Address
- 565 Frederick Road Grayslake, Illinois, 60030 United States

District information
- Motto: Strive for excellence
- Grades: K-8
- Superintendent: Dr. Lynn Glickman

Other information
- Website: Official website

= Community Consolidated School District 46 =

School district in Illinois, United States

Community Consolidated School District 46 is a PK-8 school district located in the northern reaches of Lake County, Illinois; almost half of its schools are based in the village of Grayslake. The consolidated district is composed of seven schools: those seven schools can further be divided into two branches. The first branch is progressive, with students moving from school to school, and that list of progression is listed here; Meadowview School serves kindergarten through fourth grade. The principal of the school is Laura Morgan, and the school is located in Grayslake. There are three other elementary schools in the district, and they are named Avon Center School, Prairieview School, and Woodview School; these schools are all facilities in which those in kindergarten through fourth grade. Respectively, Avon Center is located in Round Lake Beach, Prairieview is located in Hainesville, and Woodview is located in Grayslake; Lynn Barkley is the principal of Avon Center, Dr. Amanda Schoenberg is the principal of Prairieview, and Jeff Knapp is principal at Woodview. All elementary schools feed into Frederick Intermediate School, which serves the early junior high grades five and six and is directed by principal Eric Detweiler; All graduates of Frederick Intermediate, in turn, attend Grayslake Middle School, which educates the seventh and eighth grade under the direction of principal Marcus Smith.

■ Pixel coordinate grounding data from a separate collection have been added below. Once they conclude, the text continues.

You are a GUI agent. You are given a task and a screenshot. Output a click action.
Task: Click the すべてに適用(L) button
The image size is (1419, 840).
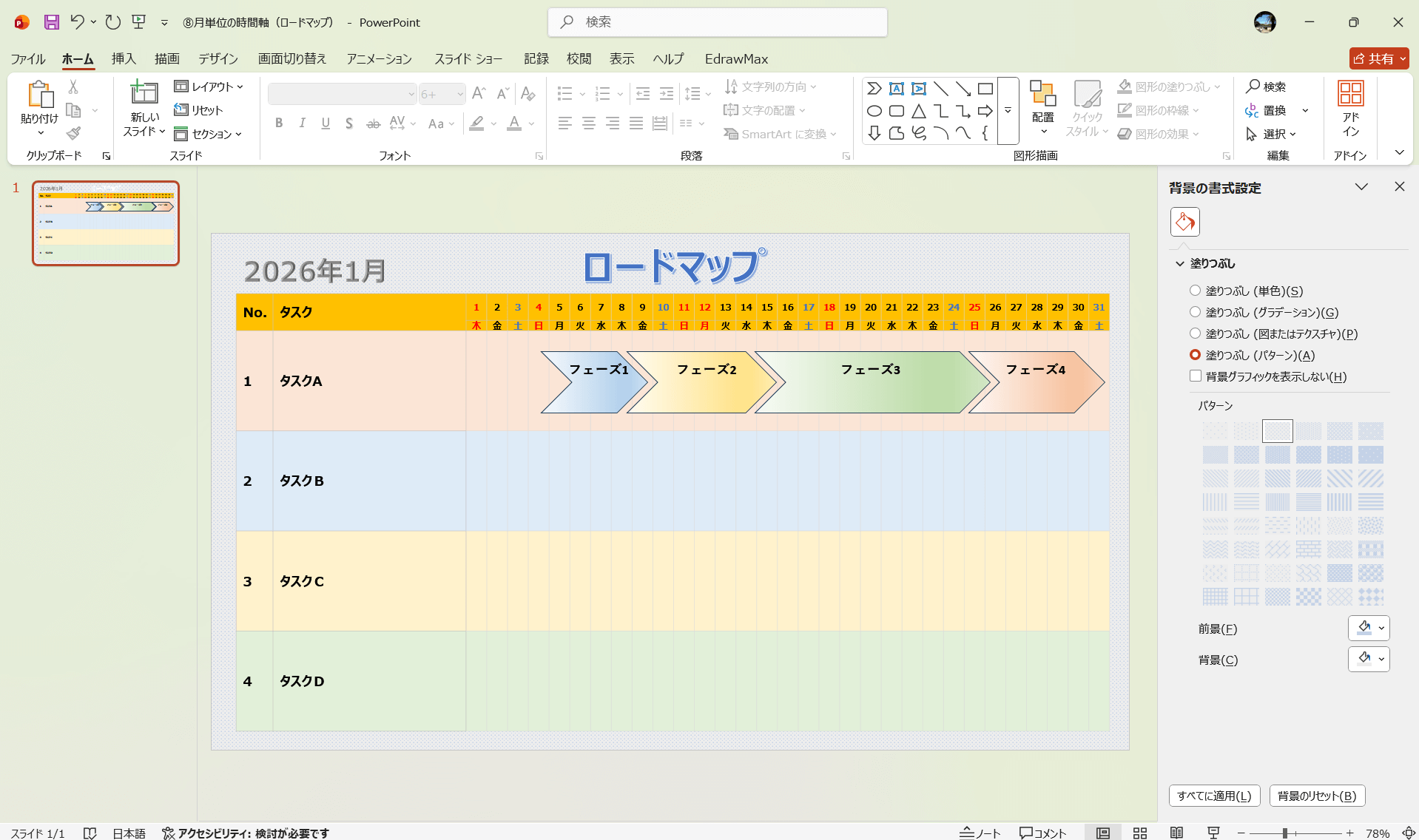point(1213,796)
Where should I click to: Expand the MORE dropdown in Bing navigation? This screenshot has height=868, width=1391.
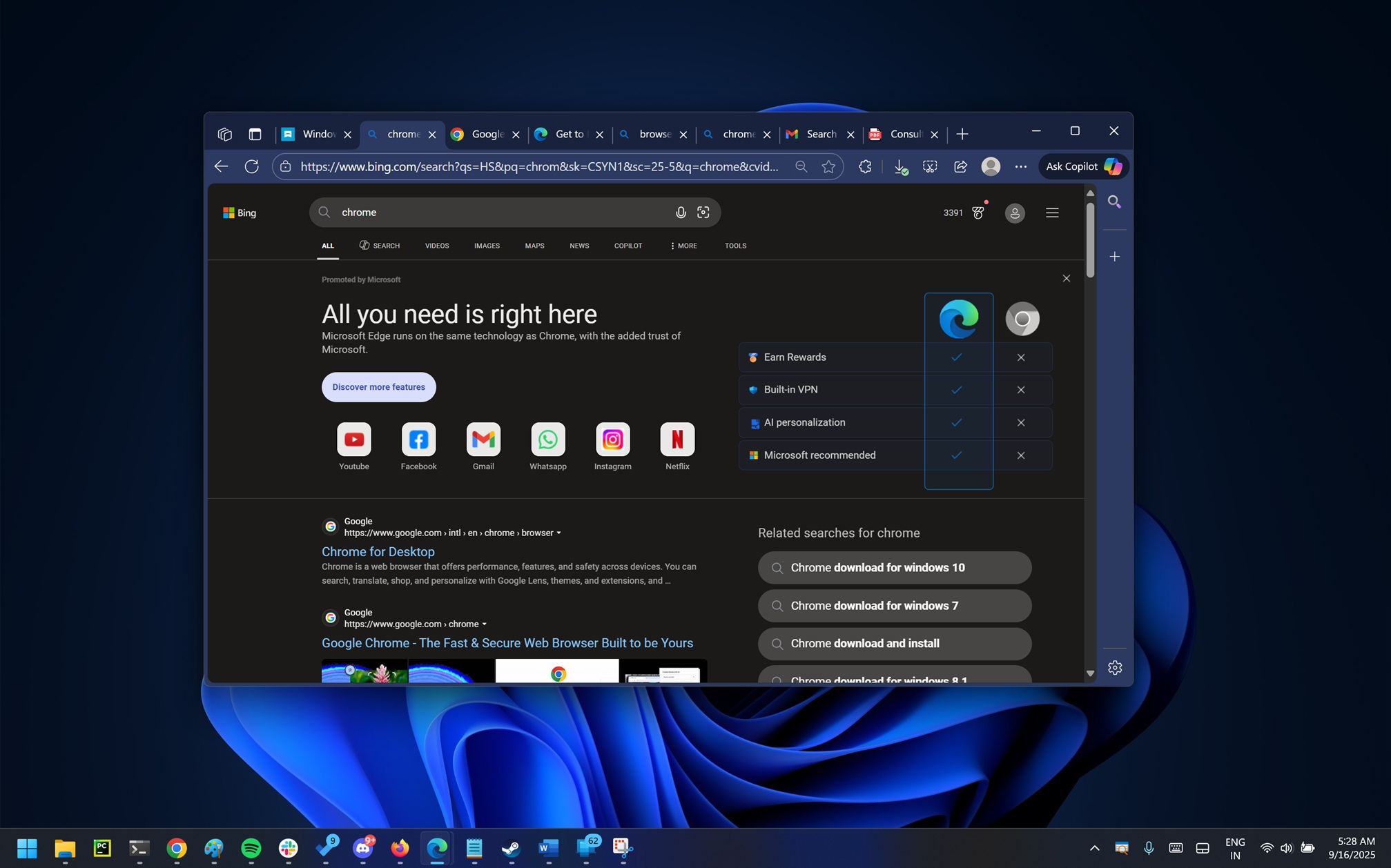coord(682,246)
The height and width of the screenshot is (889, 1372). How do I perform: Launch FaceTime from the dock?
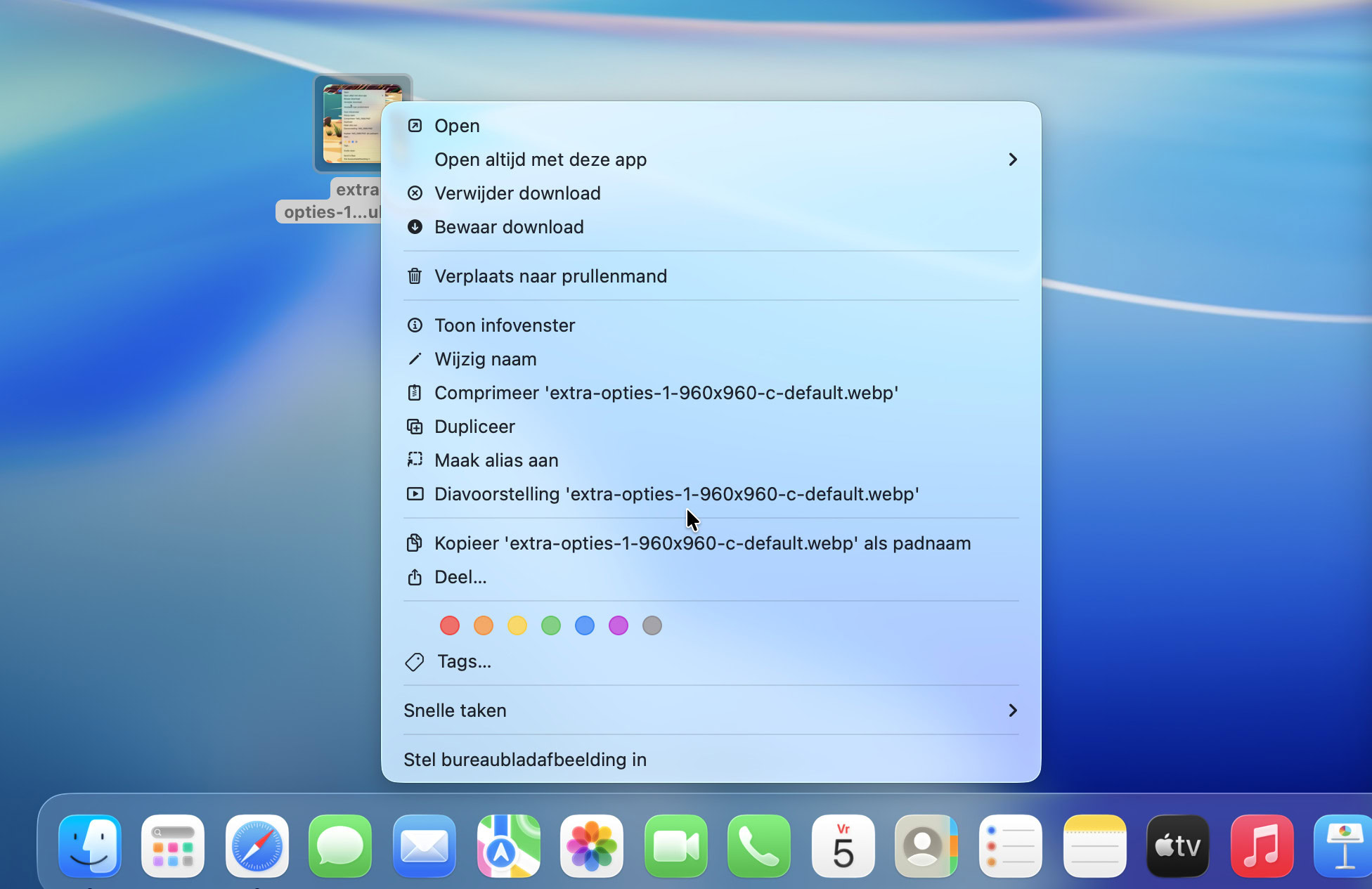[x=675, y=845]
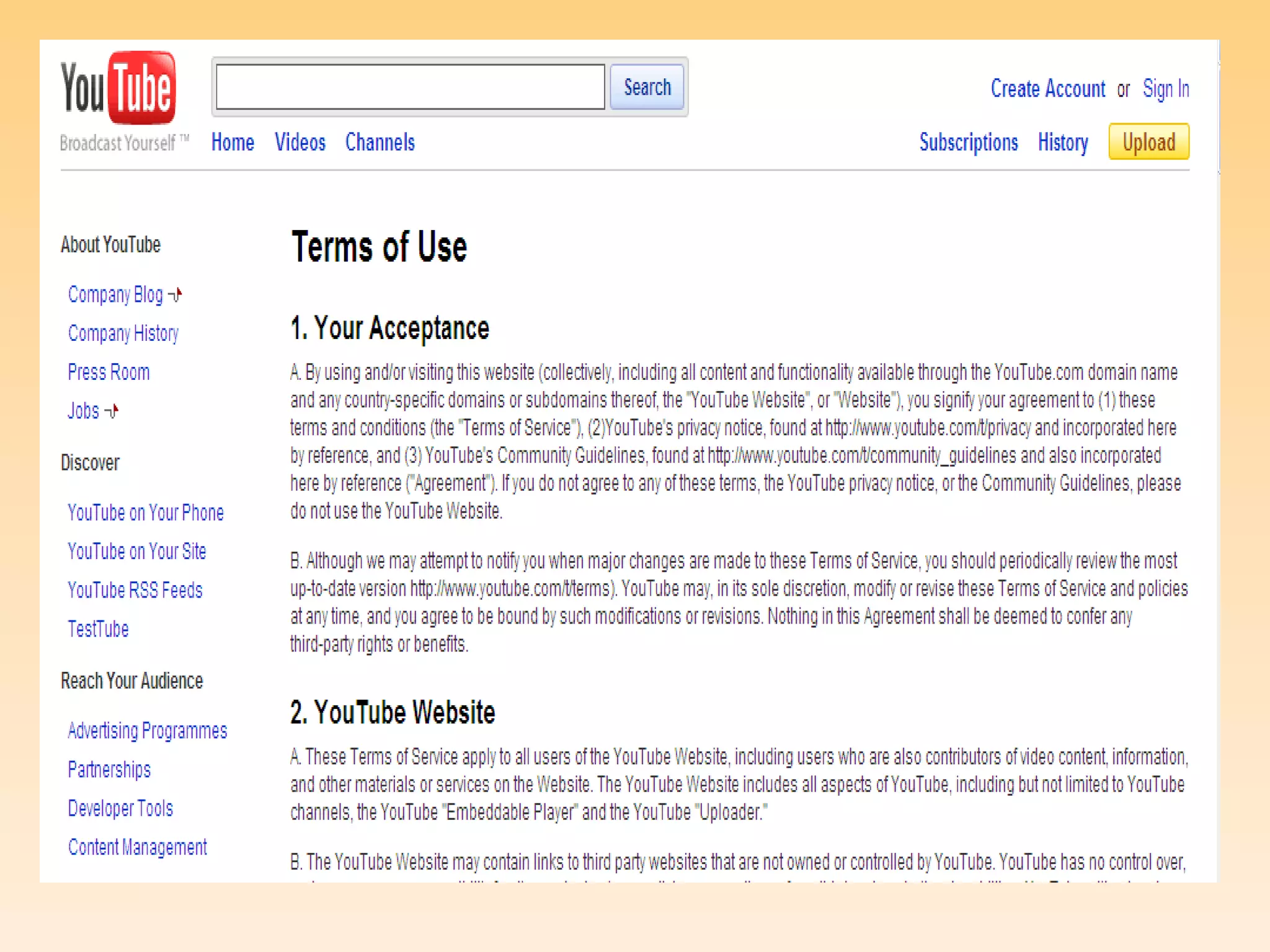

The second branch is composed of one grade school, or a school that serves all grades within the same facility. This facility is called Park Campus and it is governed by principal Matt Melamed. Park Campus and Grayslake Middle School feed into Grayslake Community High School District 127, and into one of its two high schools: Grayslake North High School, or Grayslake Central High School.

The mascot of Avon Center School is the "Koalaty Kid," while the mascot at Prairieview is eagle and the mascot at Woodview is the owl. Frederick Intermediate School has the falcon as its mascot, and Grayslake Middle School is cheered on as the panthers. The wolf is the mascot of Park School Campus.